Nirvilyo' nun da bu hafta çok büyük görevleri vardı. Öyle ki uykusunda bile bu görevlere çalıştı çabaladı veee sonunda o ayağı ağzına sokmayı başardı. (Hırslı olacak sanırım, anasına çekmiş). Şimdi 7/24 tespih böceği gibi hıh hıh sesleri ile iki büklüm olup bir sağa bir sola dönüp duruyor. Düz bırakıyorum, bir bakıyoruz ters kalkmış, ters bırakıyorum bir bakıyorum yüzüstü dönmüş. Dün eşimle başında bir saat izledik acaba bu hareketliliğin kaynağı ne diye. Bu fotoda böyle uyuduğuna bakmayın, zira ne zaman yatağına koysam adeta doping vermişim gibi depara kalkıyor cücük.
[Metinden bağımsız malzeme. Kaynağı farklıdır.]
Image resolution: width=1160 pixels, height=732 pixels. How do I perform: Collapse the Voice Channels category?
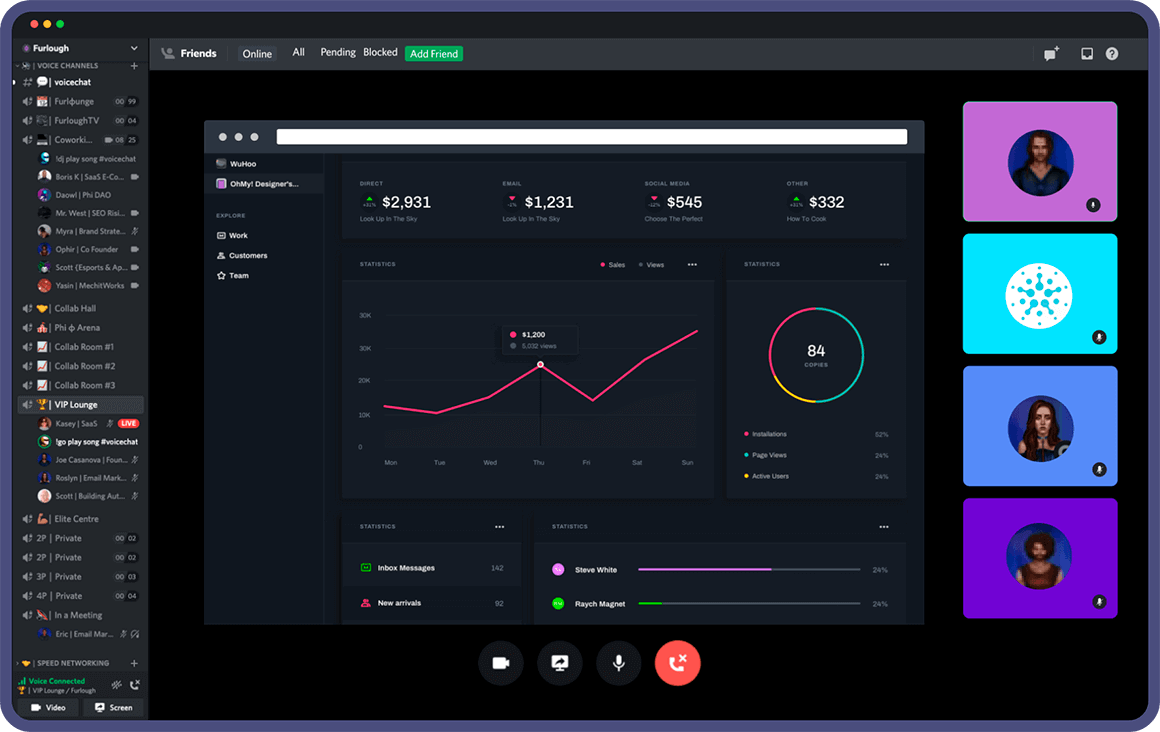(x=67, y=66)
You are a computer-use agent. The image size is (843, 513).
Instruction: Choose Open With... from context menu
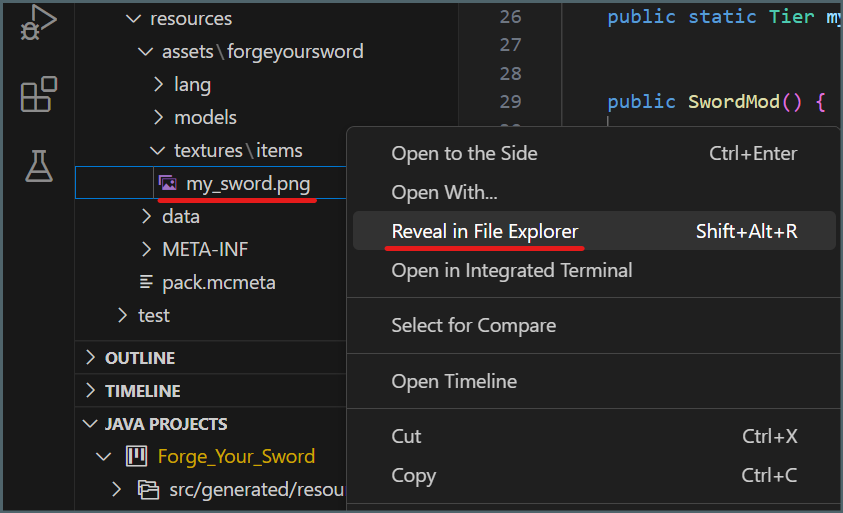pyautogui.click(x=444, y=192)
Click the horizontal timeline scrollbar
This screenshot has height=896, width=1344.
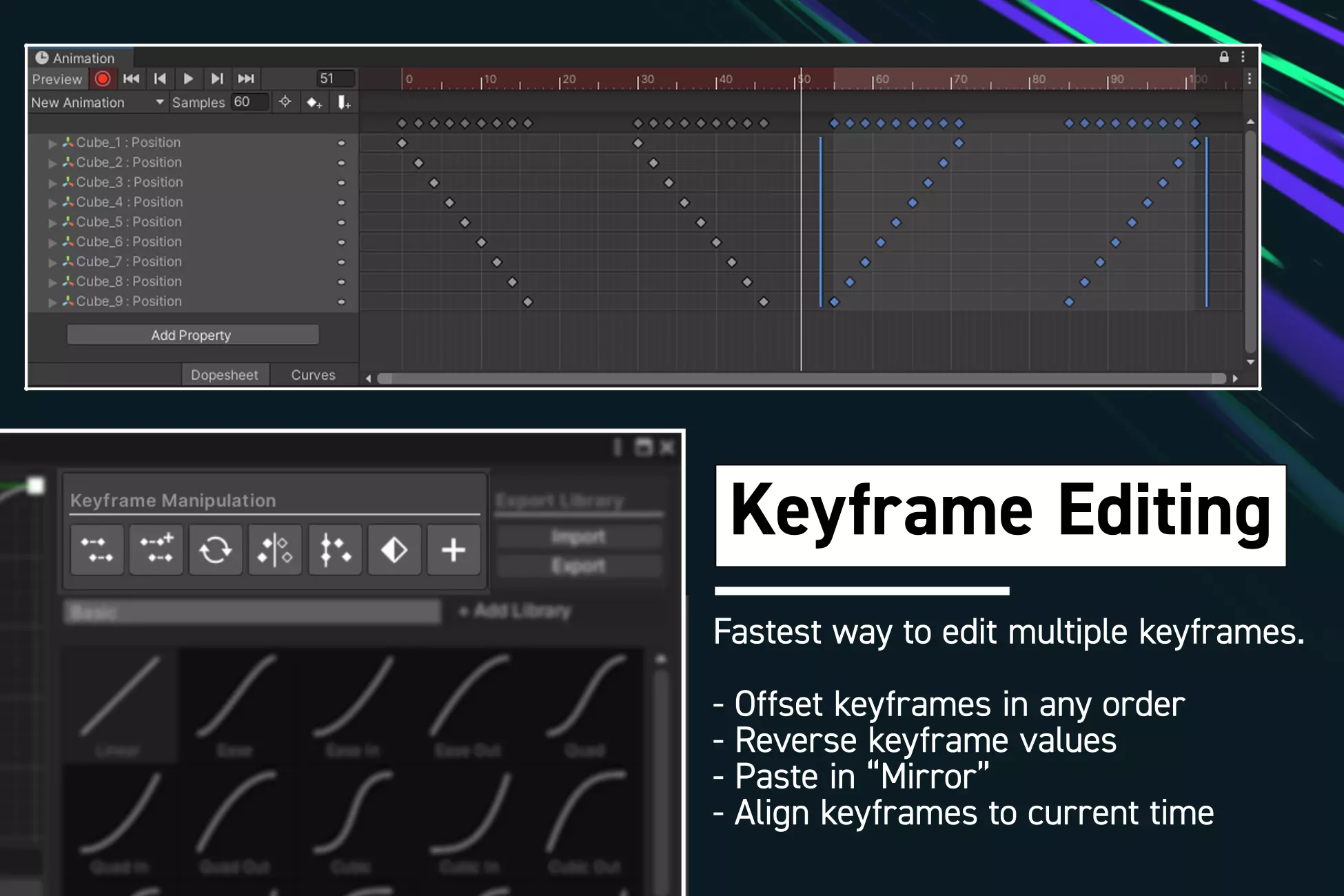pos(802,378)
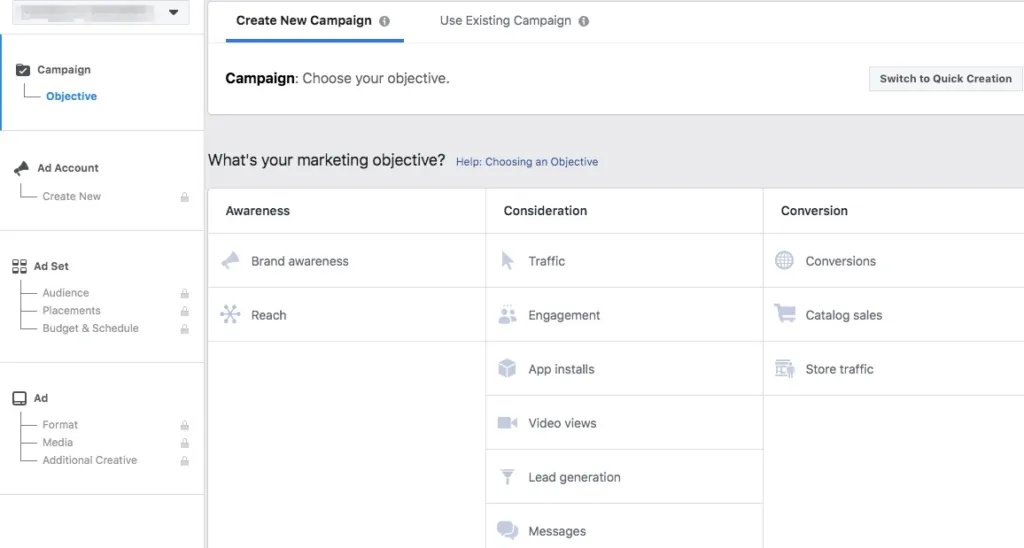Switch to the Use Existing Campaign tab
The width and height of the screenshot is (1024, 548).
[x=505, y=21]
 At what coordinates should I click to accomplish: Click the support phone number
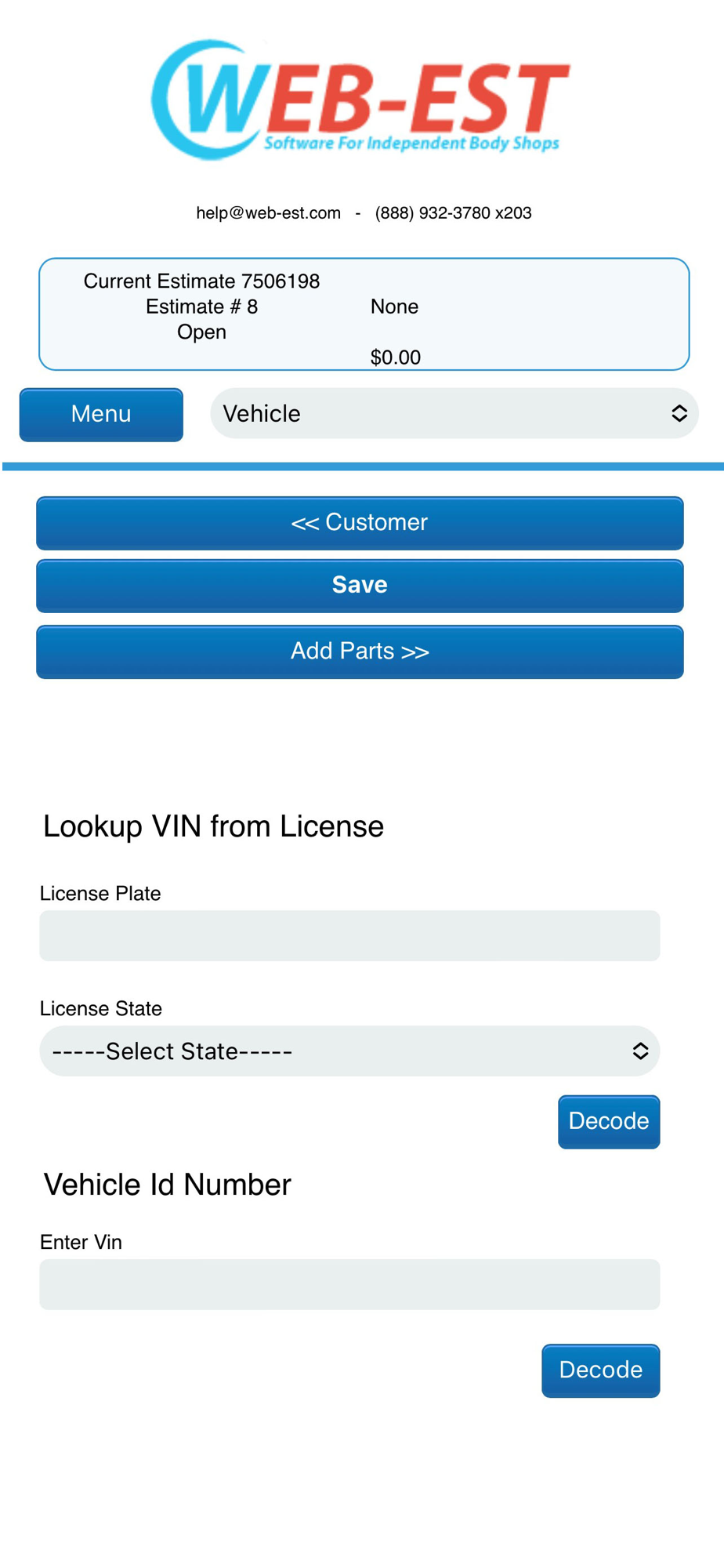pyautogui.click(x=453, y=213)
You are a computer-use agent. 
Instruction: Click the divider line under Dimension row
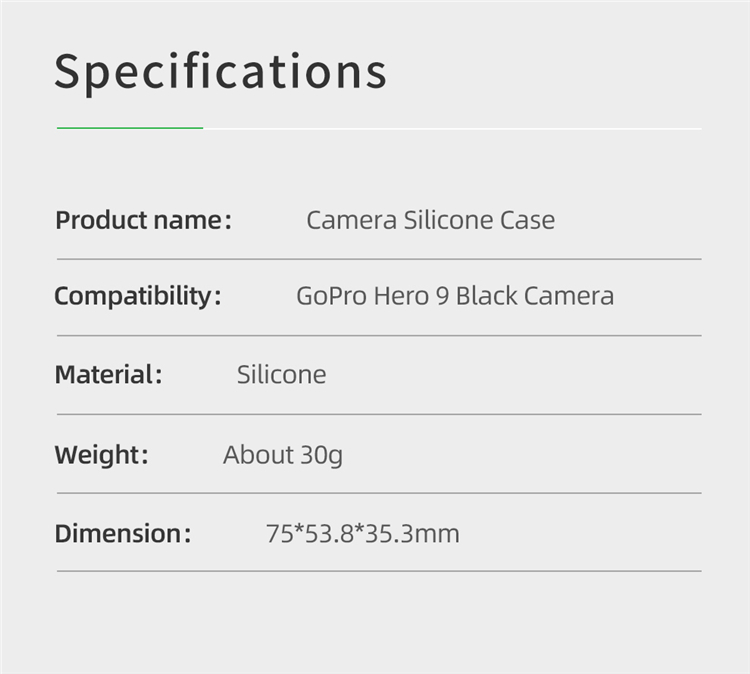coord(379,571)
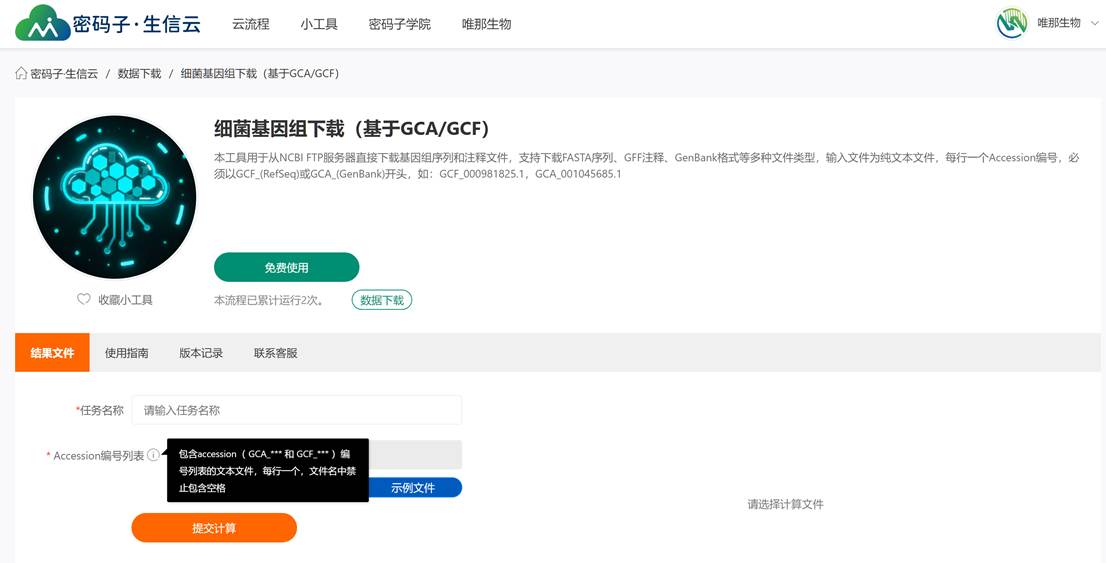Switch to the 版本记录 tab
Viewport: 1106px width, 563px height.
click(201, 353)
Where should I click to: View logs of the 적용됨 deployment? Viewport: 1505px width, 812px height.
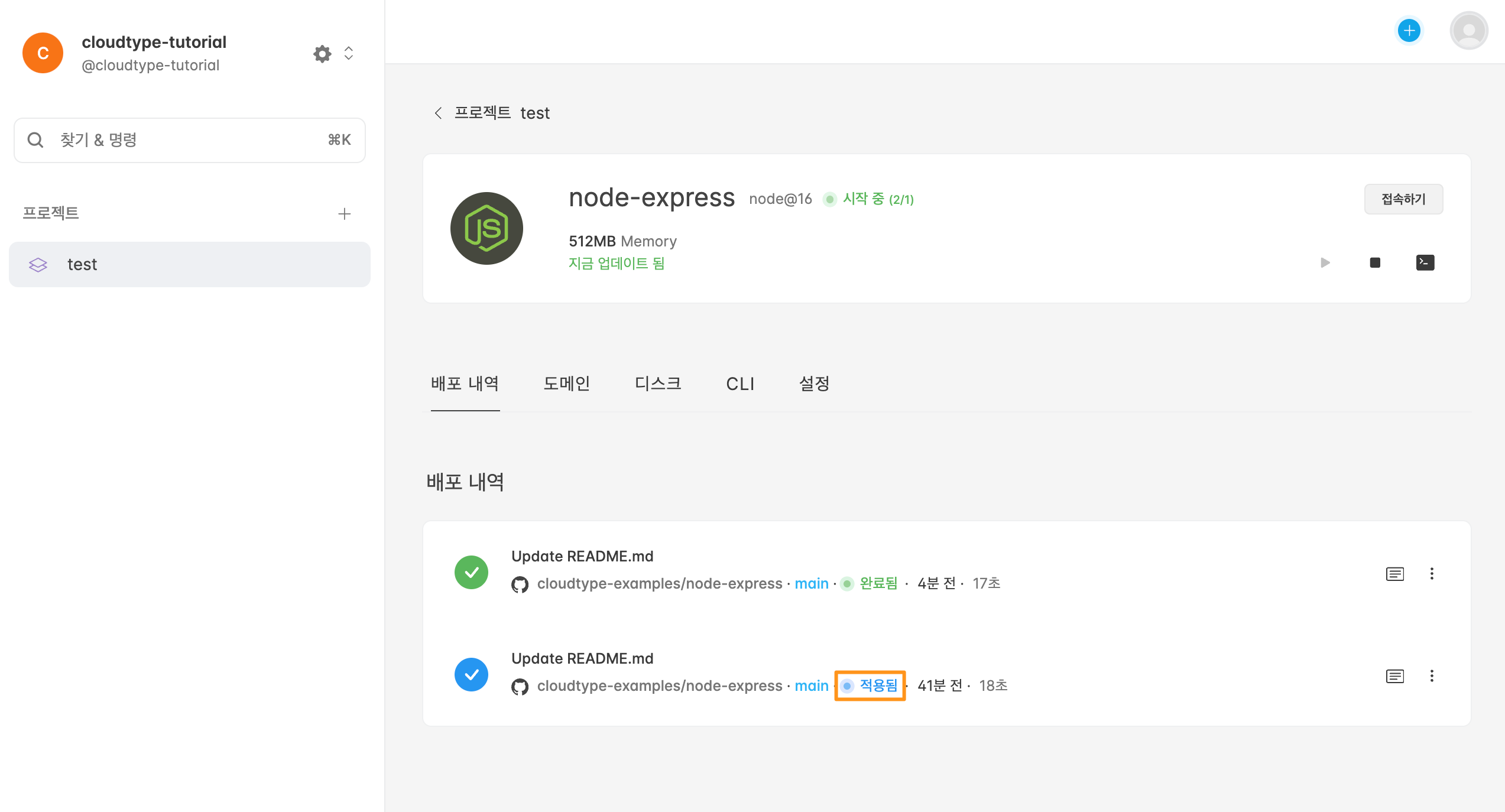coord(1395,676)
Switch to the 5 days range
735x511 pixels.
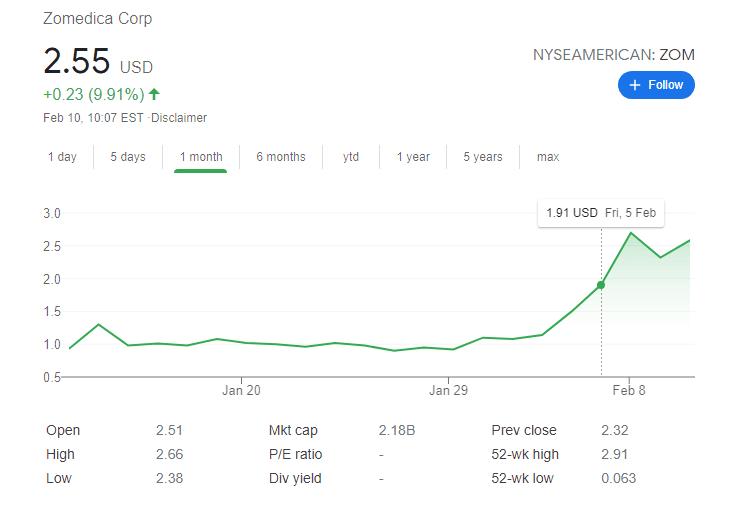(x=128, y=157)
Ben bu hareketliliğin sebebini sorgularken, aklıma pek sevgili arkadaşım Ebru Dereli' nin benimle paylaştığı bir büyüme eğrisi geldi. Hemen açtım baktım, ve 19. haftada bu hareketliliğin sebebini anladım. Her şey aynı orada yazdığı gibiydi: uyumuyor, benden ayrılmak istemiyordu. Bu durumun geçici olduğunu anlayıp rahatladım. Zaten bugün de uyku sorunumuz ortadan kalktı. İsteyenler çizelgeye buradan ulaşabilir.

Süt probleminin de üstesinden geldik. Herkese desteklerinden dolayı teşekkür ederim. Bu blog sayesinde kadın dayanışması neymiş yeniden hatırladım ve bu çok hoşuma gitti! Fesatlıklarımızı, düşmanlıklarımızı, bizi yolumuzdan alıkoyan hırslarımızı ve kıskançlıklarımızı bir kenara koyup birbirimize destek olsak, bilgilerimizi paylaşsak ve çocuklarımıza bu şekilde örnek olsak dünya ne güzel bir yer olurdu değil mi?

Sevgiler





31 Temmuz 2016 Pazar

Susam Sokağı Halay Ekibi

Eski patronum beni işten çıkarmasaydı, böyle el becerilerim olduğunu asla bilemezdim. Uzun zamandır evde hiç bu kadar vakit geçirmedim. Tamam, bebek insanın vaktinin çoğunu alıyor ama bir ikizler burcu olarak, akıl sağlığımı korumam için kendim için de bir şeyler yapmam gerekiyordu.

Nitekim, gittim bu işsiz halimle bir yığın keçe aldım. Aradım taradım ve parmak kuklalar yapmaya karar verdim.

Bir iki deneme derken ortaya böyle bir şeyler çıktı:





Kuklalar tamam ama sahnesiz mi kalsınlar. Biraz daha internette araştırma ve ta-daaam! İşte sahnemiz:

      

Bir de bu amatör halimle üşenmedim, isme özel çanta işledim. 

Ve sonunda Susam Sokağı Halay Ekibim ellerinizden öper :))

29 Temmuz 2016 Cuma

Temiz Beslenme: Tarif 4

Baktım da şimdiye kadar hep tatlı tarifleri vermişim. E arada bir tuzlu olmasın mı? Olsun. Bu tarif de sevgili Halacığım Belma Ertürk' ten gelsin. İsmini her zamanki gibi ben uydurdum. Buyurunuz:


Kıtır Kurabiye


Gereken malzemeler

1 Yumurta
3 Yemek kaşığı yoğurt
2 Yemek kaşığı sıvı yağ
Yarım çay bardağı dereotu
1 Çay kaşığı tuz
Tulum peyniri
Kırık ceviz
2 Su bardağı yulaf ezmesi
Üzeri için çörek otu

Malzemelerimiz çörek otu ve yulaf hariç iyice karıştırıyoruz. Sonra yavaş yavaş yulafı ekleyip iyice karıştırıyoruz. Elinize yapışmayan köftesi bir kıvam alıyor. Her şey iyice karışınca yuvarlayıp yağlı kağıt serdiğimiz tepsiye, oradan da hoop 180 derecede ısıttığımız fırına. Ve 25 dakikada kıtır kurabiyelerimiz hazır :)

Not: ben tulum peyniri yerine tel peynir rendeledim ve tadı nefis oldu. Afiyet olsun.